- [ARTÍCULO]:
Se hace preciso, en primer término, considerar el cambio de perspectiva respecto de los fines del matrimonio. Es sabido que el pensamiento de la «modernidad», sobre todo a partir del romanticismo, ha propiciado tensiones desintegradoras, movilizando unas contra otras las dimensiones y facultades de la naturaleza y del hombre, y destruyendo así todo posible dinamismo rectamente ordenado. Que, referidas al matrimonio, la institución humana más originaria, principio insustituible en el orden de la vida individual y social, se han expresado en la objeción que (en nombre del amor) pretende enfrentarse a la jerarquía de fines y bienes afirmada en la filosofía clásica y defendida por el magisterio tradicional católico[22]. Así, por ejemplo, a partir de una visión «personalista»[23] que opone antitéticamente la libertad y el amor a la naturaleza y la ley, se ha contemplado la orientación del matrimonio a la procreación como «una esclavización de la libertad humana a la necesidad de la naturaleza»[24].

- [TAREA A REALIZAR]:
¿Cómo seguiría el texto sobre los fines del matrimonio a partir de su última oración? Continúalo.

- [DATOS PROPORCIONADOS]:
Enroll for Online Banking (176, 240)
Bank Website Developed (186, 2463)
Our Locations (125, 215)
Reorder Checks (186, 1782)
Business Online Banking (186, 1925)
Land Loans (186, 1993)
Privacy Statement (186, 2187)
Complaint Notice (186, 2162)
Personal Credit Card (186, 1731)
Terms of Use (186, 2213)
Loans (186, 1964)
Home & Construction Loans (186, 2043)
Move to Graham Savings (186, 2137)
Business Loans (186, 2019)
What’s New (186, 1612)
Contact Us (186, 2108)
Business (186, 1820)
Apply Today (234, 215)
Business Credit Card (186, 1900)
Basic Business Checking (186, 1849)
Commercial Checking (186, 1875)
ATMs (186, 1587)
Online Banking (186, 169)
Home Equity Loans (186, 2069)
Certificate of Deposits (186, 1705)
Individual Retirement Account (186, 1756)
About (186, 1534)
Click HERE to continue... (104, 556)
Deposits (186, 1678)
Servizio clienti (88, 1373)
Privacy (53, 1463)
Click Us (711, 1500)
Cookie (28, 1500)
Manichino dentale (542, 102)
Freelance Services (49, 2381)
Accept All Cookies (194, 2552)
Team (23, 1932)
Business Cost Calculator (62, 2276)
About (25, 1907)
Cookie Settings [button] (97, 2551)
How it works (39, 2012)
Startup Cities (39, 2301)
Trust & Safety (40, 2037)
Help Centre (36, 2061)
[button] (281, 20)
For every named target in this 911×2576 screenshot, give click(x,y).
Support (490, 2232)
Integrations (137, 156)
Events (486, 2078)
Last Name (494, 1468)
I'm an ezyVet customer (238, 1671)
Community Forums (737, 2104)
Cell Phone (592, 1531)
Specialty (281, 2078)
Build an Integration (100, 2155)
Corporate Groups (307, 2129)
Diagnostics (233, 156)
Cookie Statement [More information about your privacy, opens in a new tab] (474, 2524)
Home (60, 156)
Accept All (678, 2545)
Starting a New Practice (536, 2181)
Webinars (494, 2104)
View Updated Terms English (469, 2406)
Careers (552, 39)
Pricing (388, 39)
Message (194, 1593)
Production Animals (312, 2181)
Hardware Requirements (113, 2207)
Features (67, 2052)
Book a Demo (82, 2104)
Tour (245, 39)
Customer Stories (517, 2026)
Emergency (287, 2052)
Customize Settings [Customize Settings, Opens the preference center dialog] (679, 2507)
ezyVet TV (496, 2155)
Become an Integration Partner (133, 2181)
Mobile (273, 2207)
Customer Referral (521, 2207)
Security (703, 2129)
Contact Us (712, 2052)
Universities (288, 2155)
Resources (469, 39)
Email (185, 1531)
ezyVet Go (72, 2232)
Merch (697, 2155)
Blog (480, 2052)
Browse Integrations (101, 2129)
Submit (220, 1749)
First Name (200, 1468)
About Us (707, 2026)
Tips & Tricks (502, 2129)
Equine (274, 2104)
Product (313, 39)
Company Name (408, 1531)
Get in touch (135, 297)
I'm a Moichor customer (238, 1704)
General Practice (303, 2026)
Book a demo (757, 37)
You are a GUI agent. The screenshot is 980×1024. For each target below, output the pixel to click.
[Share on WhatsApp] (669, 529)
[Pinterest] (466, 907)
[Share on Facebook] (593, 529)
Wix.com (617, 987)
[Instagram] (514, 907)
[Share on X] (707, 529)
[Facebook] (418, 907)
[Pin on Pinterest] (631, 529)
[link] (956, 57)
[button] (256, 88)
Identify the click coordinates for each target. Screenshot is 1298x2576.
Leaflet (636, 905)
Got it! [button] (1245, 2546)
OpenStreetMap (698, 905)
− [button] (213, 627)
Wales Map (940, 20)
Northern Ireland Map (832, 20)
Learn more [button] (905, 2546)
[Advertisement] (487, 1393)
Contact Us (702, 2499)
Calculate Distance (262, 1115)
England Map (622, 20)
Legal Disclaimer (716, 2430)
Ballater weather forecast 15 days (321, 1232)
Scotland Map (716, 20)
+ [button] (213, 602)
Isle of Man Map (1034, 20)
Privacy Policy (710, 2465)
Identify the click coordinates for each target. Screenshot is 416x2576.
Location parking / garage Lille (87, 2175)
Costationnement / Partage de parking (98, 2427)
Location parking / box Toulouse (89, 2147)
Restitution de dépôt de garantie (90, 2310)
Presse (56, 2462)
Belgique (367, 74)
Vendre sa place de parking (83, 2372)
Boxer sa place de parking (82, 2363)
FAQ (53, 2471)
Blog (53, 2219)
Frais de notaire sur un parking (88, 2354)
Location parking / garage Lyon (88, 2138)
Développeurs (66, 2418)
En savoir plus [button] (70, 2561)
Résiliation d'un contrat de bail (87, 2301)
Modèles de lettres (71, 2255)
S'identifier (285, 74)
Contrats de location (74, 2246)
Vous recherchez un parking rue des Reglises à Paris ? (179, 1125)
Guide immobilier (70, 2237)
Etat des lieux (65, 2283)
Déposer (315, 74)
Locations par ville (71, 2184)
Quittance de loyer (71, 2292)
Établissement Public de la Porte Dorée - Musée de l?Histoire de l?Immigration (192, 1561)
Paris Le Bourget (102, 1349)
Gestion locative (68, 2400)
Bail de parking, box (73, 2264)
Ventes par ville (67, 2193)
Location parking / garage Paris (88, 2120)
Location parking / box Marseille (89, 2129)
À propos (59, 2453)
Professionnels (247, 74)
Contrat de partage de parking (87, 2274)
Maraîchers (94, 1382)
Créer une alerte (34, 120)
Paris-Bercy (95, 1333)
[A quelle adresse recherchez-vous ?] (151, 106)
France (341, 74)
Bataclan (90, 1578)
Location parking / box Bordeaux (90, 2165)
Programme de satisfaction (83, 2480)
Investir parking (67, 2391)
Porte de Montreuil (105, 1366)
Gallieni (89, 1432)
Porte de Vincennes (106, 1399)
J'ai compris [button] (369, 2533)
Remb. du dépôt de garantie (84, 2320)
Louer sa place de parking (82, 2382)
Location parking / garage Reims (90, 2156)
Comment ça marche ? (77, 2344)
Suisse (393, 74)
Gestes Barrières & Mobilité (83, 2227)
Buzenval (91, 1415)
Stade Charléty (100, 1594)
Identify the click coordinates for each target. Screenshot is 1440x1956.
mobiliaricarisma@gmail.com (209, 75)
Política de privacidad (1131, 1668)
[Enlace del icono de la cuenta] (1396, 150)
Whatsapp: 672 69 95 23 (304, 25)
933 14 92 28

- [RESPUESTA DEL EJERCICIO]:
Muchas mentalidades han llegado así a participar de cierta desazón romántica ante el hecho de que en la definición de matrimonio no apareciera el amor y de que en el derecho canónico no apareciera alusión alguna a lo que parece tan estrechamente ligado a la plenitud del vínculo (matrimonio in fieri) y de la sociedad conyugal (matrimonio in facto ese). Y es que la formulación tradicional hablaba de un fin primario (procreación y educación de la prole), terminología que no sólo no suponía «la unicidad exclusiva de este fin» sino que admitía «la existencia de otros fines secundarios, pero subordinados por lo mismo, esencialmente a aquel fin que es ciertamente el único que puede ser considerado según aquella primacía, y al que se ordenan todos los otros fines del matrimonio: el “muto auxilio” y el “remedio de la concupiscencia”»[25].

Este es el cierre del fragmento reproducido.